The task:
Beginning with the line that contains "You are a computer-use agent. The height" and continuing through the end of the records below, give those lines as a numbered list, omitting any blank lines.

Input rows:
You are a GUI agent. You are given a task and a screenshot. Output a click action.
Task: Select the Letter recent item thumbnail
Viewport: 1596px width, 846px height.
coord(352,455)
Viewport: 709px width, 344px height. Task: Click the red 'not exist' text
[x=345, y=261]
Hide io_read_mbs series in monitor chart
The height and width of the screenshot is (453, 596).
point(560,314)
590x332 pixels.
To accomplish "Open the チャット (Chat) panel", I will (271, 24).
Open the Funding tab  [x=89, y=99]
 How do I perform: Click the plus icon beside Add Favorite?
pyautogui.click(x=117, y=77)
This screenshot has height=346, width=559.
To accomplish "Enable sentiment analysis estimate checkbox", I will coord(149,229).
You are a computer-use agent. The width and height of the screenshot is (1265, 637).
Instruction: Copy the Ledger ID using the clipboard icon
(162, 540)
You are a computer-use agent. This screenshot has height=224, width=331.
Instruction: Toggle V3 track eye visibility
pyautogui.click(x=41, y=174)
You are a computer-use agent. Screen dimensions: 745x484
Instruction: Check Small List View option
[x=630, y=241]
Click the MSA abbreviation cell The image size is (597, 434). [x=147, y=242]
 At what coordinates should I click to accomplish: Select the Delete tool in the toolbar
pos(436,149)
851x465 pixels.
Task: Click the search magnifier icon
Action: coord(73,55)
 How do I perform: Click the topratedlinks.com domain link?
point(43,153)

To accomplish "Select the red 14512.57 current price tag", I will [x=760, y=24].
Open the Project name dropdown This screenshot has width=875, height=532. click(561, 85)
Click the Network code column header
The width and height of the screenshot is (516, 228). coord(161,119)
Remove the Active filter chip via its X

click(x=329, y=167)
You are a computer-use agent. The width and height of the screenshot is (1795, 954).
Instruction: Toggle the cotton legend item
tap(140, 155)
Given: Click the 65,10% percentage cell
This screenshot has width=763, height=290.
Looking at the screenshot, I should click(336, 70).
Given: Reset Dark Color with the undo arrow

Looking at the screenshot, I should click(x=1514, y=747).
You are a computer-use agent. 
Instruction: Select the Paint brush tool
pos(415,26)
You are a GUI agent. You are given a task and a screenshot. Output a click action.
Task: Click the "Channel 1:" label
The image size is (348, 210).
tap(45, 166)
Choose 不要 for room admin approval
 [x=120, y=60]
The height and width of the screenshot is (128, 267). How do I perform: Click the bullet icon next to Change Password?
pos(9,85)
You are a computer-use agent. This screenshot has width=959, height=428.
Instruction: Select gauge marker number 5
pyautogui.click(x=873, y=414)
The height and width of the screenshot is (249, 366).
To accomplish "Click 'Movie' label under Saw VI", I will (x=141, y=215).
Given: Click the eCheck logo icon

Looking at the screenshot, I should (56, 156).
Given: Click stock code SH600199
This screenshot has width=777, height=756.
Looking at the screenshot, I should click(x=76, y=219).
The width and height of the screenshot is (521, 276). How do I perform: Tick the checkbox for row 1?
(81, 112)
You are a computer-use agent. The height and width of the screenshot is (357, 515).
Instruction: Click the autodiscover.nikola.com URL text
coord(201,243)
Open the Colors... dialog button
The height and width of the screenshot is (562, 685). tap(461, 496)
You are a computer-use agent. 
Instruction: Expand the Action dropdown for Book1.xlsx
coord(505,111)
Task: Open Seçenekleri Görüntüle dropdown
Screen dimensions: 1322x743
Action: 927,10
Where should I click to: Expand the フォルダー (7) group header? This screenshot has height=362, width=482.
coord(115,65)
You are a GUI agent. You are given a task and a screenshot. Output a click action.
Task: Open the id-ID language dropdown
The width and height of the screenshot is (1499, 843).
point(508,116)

Answer to this problem:
1. You are a computer-use agent. The height and width of the screenshot is (357, 515).
2. Instruction: Click the autodiscover.nikola.com URL text
3. coord(201,243)
4. Open the Colors... dialog button
5. The height and width of the screenshot is (562, 685). tap(461, 496)
6. You are a computer-use agent. 
7. Instruction: Expand the Action dropdown for Book1.xlsx
8. coord(505,111)
9. Task: Open Seçenekleri Görüntüle dropdown
10. Screen dimensions: 1322x743
11. Action: 927,10
12. Where should I click to: Expand the フォルダー (7) group header? This screenshot has height=362, width=482.
13. coord(115,65)
14. You are a GUI agent. You are given a task and a screenshot. Output a click action.
15. Task: Open the id-ID language dropdown
16. The width and height of the screenshot is (1499, 843).
17. point(508,116)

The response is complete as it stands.